** INPUT DATA follows **

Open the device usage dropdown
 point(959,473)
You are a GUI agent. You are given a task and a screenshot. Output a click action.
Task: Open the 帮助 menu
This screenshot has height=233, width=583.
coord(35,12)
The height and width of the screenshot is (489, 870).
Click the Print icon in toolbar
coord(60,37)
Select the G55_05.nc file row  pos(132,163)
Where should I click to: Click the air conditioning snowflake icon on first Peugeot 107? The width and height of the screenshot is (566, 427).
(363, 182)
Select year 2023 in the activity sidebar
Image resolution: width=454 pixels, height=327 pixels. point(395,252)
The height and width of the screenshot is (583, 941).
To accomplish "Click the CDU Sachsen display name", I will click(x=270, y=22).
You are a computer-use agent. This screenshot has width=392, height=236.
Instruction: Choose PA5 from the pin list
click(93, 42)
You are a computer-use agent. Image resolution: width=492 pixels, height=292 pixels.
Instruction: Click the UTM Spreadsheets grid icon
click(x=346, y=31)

** End of INPUT DATA **
** INPUT DATA follows **

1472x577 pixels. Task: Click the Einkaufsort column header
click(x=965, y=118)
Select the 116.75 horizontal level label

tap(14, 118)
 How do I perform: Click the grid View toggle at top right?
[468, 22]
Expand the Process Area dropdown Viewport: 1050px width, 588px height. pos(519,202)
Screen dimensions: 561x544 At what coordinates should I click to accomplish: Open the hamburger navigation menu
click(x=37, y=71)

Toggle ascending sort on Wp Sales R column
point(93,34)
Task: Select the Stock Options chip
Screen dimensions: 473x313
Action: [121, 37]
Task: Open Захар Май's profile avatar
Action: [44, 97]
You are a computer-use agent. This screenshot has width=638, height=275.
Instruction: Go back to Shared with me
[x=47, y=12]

** End of INPUT DATA **
** INPUT DATA follows **

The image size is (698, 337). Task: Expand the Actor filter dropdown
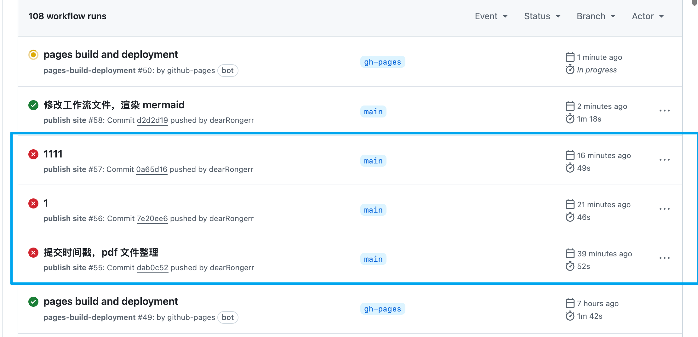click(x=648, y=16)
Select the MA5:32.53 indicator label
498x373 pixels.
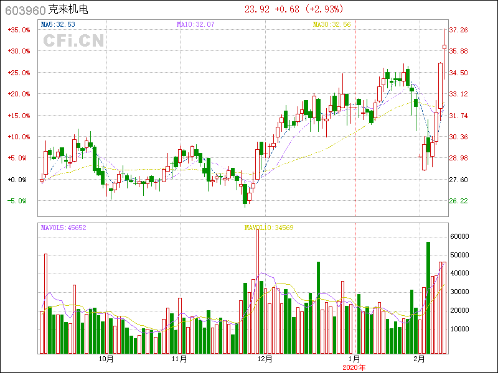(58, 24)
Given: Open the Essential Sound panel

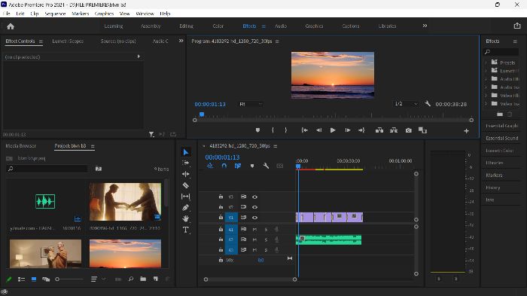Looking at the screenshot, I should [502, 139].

** End of INPUT DATA **

__TASK TO COMPLETE__
Only lines containing the word "computer" should be copied from the material above.

__ANSWER TO THIS TASK__
You are a computer-use agent. This screenshot has width=392, height=236.
You are a computer-use agent. Image resolution: width=492 pixels, height=292 pixels.
You are a computer-use agent. This screenshot has width=638, height=275.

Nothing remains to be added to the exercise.